Tornades à Gatineau: des organismes s’inquiètent pour les sinistrés

D’après les autorités, entre 600 et 1000 ménages ne pourront retourner vivre dans leur logement, considérablement endommagé voire totalement détruit par les tornades.
Photo: Fred Chartrand La Presse canadienne D’après les autorités, entre 600 et 1000 ménages ne pourront retourner vivre dans leur logement, considérablement endommagé voire totalement détruit par les tornades.

Inquiets pour les centaines de personnes à la rue depuis le passage de tornades en Outaouais la semaine dernière, neuf organismes oeuvrant dans la lutte à l’itinérance ont tiré la sonnette d’alarme jeudi. Ils demandent à Québec le retour du Programme d’aide d’urgence aux ménages sans logis.

« C’est la pire catastrophe que l’Outaouais a vécue au cours du dernier siècle. Beaucoup de gens ont perdu leurs biens et n’ont plus de toit sous lequel s’abriter alors que l’hiver approche », se désole le coordonnateur de Logemen’occupe, François Roy.

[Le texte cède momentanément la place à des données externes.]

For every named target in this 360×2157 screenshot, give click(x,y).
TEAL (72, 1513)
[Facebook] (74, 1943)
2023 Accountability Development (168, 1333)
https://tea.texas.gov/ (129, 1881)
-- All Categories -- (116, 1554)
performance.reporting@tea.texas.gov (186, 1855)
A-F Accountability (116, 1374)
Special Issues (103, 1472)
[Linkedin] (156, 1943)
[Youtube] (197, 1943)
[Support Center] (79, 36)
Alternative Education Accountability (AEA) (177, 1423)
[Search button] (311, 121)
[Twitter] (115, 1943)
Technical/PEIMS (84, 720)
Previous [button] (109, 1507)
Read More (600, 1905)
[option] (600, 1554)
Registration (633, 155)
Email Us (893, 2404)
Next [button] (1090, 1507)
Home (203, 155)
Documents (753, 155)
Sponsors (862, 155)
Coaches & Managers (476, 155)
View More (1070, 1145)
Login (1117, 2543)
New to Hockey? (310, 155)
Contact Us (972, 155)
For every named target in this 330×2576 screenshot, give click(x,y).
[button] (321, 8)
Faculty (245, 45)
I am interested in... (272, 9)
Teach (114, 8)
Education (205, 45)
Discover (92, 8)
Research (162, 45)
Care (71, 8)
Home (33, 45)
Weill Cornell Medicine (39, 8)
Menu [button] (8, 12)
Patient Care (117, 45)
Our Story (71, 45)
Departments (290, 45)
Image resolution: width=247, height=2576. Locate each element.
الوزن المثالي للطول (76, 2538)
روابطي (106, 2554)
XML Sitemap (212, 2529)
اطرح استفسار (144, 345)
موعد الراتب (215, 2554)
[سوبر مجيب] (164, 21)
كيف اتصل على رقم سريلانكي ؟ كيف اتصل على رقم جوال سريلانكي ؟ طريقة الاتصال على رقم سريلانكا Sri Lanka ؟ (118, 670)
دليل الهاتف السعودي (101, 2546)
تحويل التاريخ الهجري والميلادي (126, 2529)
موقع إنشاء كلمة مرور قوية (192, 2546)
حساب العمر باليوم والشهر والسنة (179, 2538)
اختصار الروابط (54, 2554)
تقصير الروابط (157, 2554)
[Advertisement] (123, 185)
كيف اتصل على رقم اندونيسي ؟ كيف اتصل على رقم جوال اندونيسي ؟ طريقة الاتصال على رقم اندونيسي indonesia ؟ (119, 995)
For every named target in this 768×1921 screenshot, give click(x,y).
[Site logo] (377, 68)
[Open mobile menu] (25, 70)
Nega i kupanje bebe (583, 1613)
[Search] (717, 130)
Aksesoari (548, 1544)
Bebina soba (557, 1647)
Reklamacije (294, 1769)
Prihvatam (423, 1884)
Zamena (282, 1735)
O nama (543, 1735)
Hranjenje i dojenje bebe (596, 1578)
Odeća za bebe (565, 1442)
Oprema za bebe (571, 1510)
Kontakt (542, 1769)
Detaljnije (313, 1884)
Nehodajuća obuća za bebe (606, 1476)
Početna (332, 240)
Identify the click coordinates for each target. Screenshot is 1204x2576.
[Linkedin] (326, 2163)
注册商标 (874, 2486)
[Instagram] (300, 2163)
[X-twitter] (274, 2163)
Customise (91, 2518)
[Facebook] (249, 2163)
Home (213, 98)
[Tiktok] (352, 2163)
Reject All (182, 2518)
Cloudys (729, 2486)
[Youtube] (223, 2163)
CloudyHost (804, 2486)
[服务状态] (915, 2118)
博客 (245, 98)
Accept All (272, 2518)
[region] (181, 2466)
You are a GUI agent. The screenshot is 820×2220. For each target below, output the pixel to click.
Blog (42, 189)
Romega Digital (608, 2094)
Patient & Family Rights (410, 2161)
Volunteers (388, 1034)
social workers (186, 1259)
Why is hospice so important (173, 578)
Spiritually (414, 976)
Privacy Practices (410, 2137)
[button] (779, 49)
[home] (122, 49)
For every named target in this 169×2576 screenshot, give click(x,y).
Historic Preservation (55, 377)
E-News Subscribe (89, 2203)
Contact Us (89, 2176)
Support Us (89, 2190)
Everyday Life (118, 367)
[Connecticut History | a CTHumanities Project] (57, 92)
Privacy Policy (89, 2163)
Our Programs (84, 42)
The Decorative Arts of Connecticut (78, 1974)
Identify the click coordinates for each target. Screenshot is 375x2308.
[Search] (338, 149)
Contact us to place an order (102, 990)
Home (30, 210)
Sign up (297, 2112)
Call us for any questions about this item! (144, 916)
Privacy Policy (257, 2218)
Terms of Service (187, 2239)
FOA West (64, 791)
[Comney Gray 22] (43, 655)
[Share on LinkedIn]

La semaine dernière, dans la nuit de vendredi à samedi, six tornades ont frappé la grande région d’Ottawa et de Gatineau, avec des vents allant jusqu’à 230 km/h. Immeubles détruits, arbres arrachés, voitures renversées : les dégâts sont considérables.

De concert avec huit autres organismes communautaires, M. Roy a manifesté son inquiétude jeudi face à la situation d’urgence et au manque de coordination des services d’aide aux sinistrés de la part des autorités.

Dans une lettre adressée au premier ministre Philippe Couillard, les organismes exigent notamment la réactivation du Programme d’aide d’urgence aux ménages sans logis, qui avait été mis en place en 2000 lors de la crise du logement. Il offre aux ménages affectés le transport des biens et meubles, ainsi que leur entreposage, jusqu’à ce qu’ils puissent retrouver un toit.

Car d’après les autorités de Gatineau, entre 600 et 1000 ménages ne pourront retourner vivre dans leur logement, considérablement endommagé voire totalement détruit par les tornades. Or la Société canadienne d’hypothèques et de logement (SCHL) compte seulement 800 unités vacantes dans la municipalité à l’heure actuelle.

Des habitations qui sont toutefois bien plus chères. Une grande proportion des sinistrés vivait dans des logements abordables du marché privé et communautaire et quelques dizaines d’autres dans des unités HLM de l’Office municipal d’habitation.

« Ces ménages à modeste revenu se retrouvent à devoir payer plus cher des logements de remplacement, car l’offre de logements abordables est quasi nulle à Gatineau », précise le coordonnateur de Logemen’occupe.

Les organismes exigent ainsi du Centre intégré de santé et services sociaux (CISSS) de l’Outaouais qu’il prenne davantage en main la coordination de l’aide aux sinistrés. « Il y a du travail sur le terrain avec la croix rouge et pleins de bénévoles, mais compte tenu de l’ampleur des dégâts ce n’est pas assez , s’insurge M. Roy. Le CISSS doit en faire plus ».

« Si les mesures revendiquées ne sont pas rapidement mises en place, une grande partie de ces familles démunies, déjà grandement éprouvées, vont se retrouver dans des conditions encore plus déplorables », insiste-t-il.